Pritzker Prize Recipient Paulo Mendes da Rocha
When I was 7 years old I spent a summer at a day camp for boy’s. Among other things, I learned to Box.
When I was 9 years old my parents sent me to a summer camp in Canada. I learned to kiss my first girlfriend. I learned to sail and canoe across lakes. But I remember that I learned again to Box.
Boxing had a special allure for me. Maybe because I grew up watching “Ali”. The magic and inspiration that he brought to a child’s imagination was life expanding. Until he lost in a “fixed” fight to Leon Spinks. After that I moved on to the ferocity of Mike Tyson. But I really didn’t have the stomach for digesting my opponents ears.

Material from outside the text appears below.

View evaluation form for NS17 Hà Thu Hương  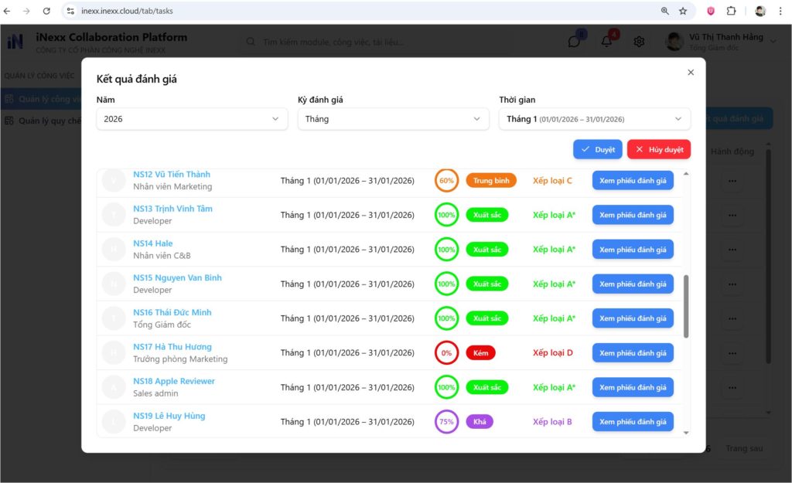point(632,352)

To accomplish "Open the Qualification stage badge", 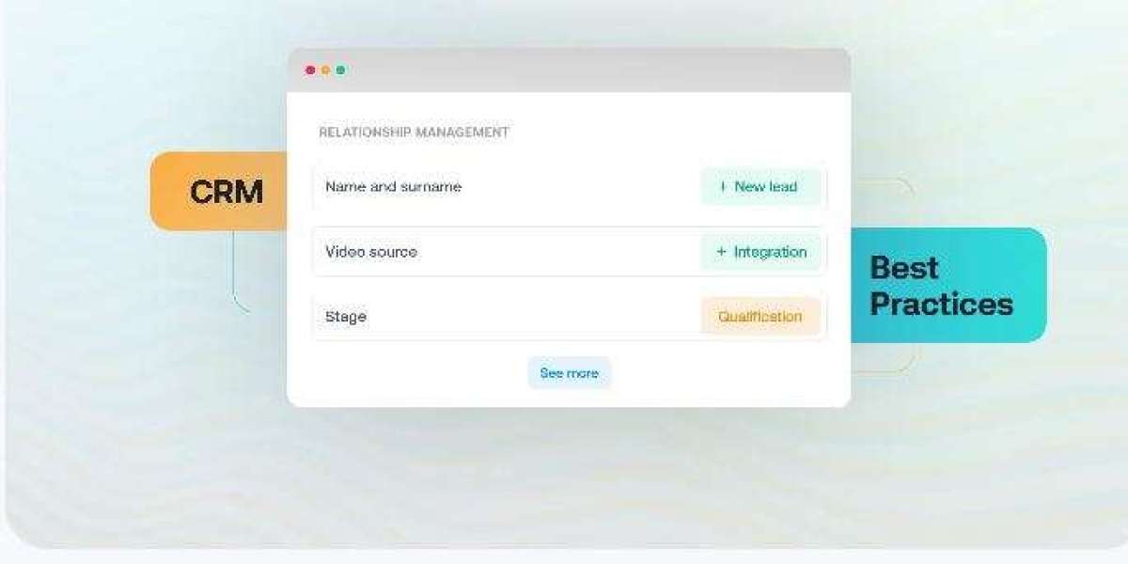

I remember the famous casting director Marion Dougherty suggesting that I look her up in Hollywood. I asked her what I would do. She said that she would take care of that. “I like the way you are, not a blemish”. The Director George Roy Hill nodded.
I was waiting tables at the time. All of my fellow waiters were aspiring actors. They thought I was nuts not to take up her offer. Can you imagine that If I was truly handsome, I would have been a movie star. Maybe I could have played a boxer in a film. A childhood fixation coming to life on the silver screen?
My only dream was to become a photographer.
I suddenly heard a bang. I realized I was strolling through wild São Paulo alone. My mind was adrift in a fog of fantasy and memory. The rains and the clouds screamed for me to find shelter. I awakened to the consuming pollution and the city’s grimy immersing poverty. The stormy weather quickly vanished. I was alone in silence.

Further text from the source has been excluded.